At 5.40a.m., in company with Duty Sergeant Pearce, Constable Fury arrived in the divisional wagon at the toilet block in Moore Park near the intersection of Cleveland and South Dowling Streets, Surry Hills, about a 20-minute walk from the Domain. It was drizzling, as it had been for most of the night.
‘We entered the toilets at the southern end of the building and I saw the body of a man in the cubicle,’ Constable Fury said. ‘The body was in a semi-collapsed position in front of the toilet seat. The body was leaning against the wall. The trousers were undone and around the knees, exposing the flesh of the thigh and the buttocks and I saw that the body was missing the genitals. The whole of the genitals were missing, including the skin area normally covered by pubic hair. The whole area had apparently been removed by a sharp knife or similar weapon.

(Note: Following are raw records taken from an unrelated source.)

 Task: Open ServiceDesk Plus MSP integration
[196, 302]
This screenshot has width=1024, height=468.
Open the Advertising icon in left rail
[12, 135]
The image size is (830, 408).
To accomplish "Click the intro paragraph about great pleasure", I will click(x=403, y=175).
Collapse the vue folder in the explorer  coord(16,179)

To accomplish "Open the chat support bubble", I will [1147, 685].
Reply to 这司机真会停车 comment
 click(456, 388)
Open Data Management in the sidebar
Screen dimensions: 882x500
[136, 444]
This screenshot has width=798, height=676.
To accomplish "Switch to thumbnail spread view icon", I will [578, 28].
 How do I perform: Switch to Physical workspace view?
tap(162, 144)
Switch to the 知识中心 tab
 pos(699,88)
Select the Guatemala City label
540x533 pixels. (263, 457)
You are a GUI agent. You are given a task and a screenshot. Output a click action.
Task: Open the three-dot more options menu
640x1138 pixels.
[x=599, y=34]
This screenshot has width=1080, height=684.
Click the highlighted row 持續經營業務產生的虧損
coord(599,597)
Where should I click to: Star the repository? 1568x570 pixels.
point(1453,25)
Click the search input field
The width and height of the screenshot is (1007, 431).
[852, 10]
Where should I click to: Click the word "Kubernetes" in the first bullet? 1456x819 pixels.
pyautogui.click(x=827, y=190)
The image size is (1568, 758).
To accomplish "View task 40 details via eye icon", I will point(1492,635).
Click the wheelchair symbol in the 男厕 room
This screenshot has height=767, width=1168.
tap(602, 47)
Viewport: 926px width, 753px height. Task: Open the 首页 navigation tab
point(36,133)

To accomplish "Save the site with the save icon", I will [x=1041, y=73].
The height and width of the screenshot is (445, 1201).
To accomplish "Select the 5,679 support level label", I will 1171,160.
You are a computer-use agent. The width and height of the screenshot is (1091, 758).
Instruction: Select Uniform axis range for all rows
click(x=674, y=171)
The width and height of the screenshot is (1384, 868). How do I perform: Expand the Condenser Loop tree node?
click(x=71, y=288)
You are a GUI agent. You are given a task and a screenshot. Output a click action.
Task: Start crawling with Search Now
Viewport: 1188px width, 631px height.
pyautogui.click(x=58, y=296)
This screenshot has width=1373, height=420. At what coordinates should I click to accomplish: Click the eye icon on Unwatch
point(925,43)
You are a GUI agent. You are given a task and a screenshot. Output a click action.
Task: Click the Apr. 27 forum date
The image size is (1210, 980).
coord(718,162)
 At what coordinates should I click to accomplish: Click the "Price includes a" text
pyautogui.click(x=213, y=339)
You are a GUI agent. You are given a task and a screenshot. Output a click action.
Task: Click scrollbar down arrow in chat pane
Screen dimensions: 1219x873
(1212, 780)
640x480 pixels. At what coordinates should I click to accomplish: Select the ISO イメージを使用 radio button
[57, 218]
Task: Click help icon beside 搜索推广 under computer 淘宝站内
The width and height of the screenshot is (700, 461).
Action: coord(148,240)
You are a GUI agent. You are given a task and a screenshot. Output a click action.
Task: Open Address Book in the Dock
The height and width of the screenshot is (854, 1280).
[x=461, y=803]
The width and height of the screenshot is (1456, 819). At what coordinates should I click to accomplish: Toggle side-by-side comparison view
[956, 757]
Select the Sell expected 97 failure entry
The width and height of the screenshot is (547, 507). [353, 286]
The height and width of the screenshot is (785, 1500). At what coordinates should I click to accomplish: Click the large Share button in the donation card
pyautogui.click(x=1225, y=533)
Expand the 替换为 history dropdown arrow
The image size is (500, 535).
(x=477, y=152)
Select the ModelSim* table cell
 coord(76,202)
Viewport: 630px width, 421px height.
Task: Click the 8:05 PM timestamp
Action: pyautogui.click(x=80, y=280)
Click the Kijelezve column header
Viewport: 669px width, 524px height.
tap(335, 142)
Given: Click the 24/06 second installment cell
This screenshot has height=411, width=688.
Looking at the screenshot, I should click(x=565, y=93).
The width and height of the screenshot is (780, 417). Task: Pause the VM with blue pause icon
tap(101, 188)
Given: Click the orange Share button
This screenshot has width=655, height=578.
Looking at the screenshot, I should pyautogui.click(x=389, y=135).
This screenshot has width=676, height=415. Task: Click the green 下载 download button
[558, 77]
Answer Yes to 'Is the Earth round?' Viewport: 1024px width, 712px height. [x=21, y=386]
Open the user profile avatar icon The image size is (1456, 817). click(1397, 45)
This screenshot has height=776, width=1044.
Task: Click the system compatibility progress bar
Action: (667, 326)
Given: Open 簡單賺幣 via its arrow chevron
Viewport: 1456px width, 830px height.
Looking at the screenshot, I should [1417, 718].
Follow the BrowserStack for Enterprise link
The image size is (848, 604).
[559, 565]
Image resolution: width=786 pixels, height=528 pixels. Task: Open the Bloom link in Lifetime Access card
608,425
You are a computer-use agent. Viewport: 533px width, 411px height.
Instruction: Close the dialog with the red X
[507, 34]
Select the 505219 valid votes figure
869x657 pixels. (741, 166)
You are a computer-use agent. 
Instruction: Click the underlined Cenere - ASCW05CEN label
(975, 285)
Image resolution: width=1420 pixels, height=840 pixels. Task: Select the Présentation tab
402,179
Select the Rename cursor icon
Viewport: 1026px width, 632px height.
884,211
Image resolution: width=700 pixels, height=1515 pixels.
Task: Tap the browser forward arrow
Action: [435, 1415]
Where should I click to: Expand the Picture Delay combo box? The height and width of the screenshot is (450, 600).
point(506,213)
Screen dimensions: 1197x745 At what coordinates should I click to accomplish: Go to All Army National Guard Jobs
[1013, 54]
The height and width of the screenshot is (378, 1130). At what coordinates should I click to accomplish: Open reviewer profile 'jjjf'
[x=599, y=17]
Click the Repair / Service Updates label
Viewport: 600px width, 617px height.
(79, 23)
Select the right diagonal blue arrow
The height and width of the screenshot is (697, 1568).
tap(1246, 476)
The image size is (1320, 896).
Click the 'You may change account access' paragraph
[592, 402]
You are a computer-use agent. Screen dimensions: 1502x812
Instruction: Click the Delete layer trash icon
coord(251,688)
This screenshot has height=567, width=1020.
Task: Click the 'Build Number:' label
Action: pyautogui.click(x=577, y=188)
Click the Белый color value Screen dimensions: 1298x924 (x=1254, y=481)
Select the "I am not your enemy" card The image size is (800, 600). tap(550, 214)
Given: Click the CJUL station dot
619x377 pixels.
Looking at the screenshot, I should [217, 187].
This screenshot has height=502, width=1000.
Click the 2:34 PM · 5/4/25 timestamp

‘The body was clad in a gaberdine overcoat and there were numerous stab wounds in the coat in the vicinity of the chest,’ he said. ‘The head was to one side and leaning backward. I saw a stab wound in the throat in the vicinity of the Adam’s apple. There was considerable blood on the face, hands and clothing of the body. I did notice, however, that there appeared to be very little, if any, blood in the area of the severed genitals. I did not disturb the body. I went to the police truck and called Redfern Detectives on the police radio. I then waited with Sergeant Pearce at the scene until the arrival of the detectives.
‘There was no one at the crime scene when we arrived, and no one came forward to say that they had made the phone call. As far as I could gather at the time it was an anonymous call, quite possibly the killer.’
At 7.30a.m. Detective Sergeant Alan Clarke of the Scientific Investigation Bureau, Criminal Investigation Branch (CIB), examined the body of the deceased, now identified from personal papers in his pockets as 47-year-old Ernest William Cobbin, of no fixed address.
‘The cubicle where the body was found is entered through the urinal section of the block, and there is no door on it, though there is a roof over it,’ Detective Sergeant Clarke said. ‘I examined the body exactly as it was found. It was dressed in a gaberdine overcoat which was fully done up with the exception of the second top button. He was wearing a suit coat and trousers, a pullover, shirt, underpants, shoes and socks.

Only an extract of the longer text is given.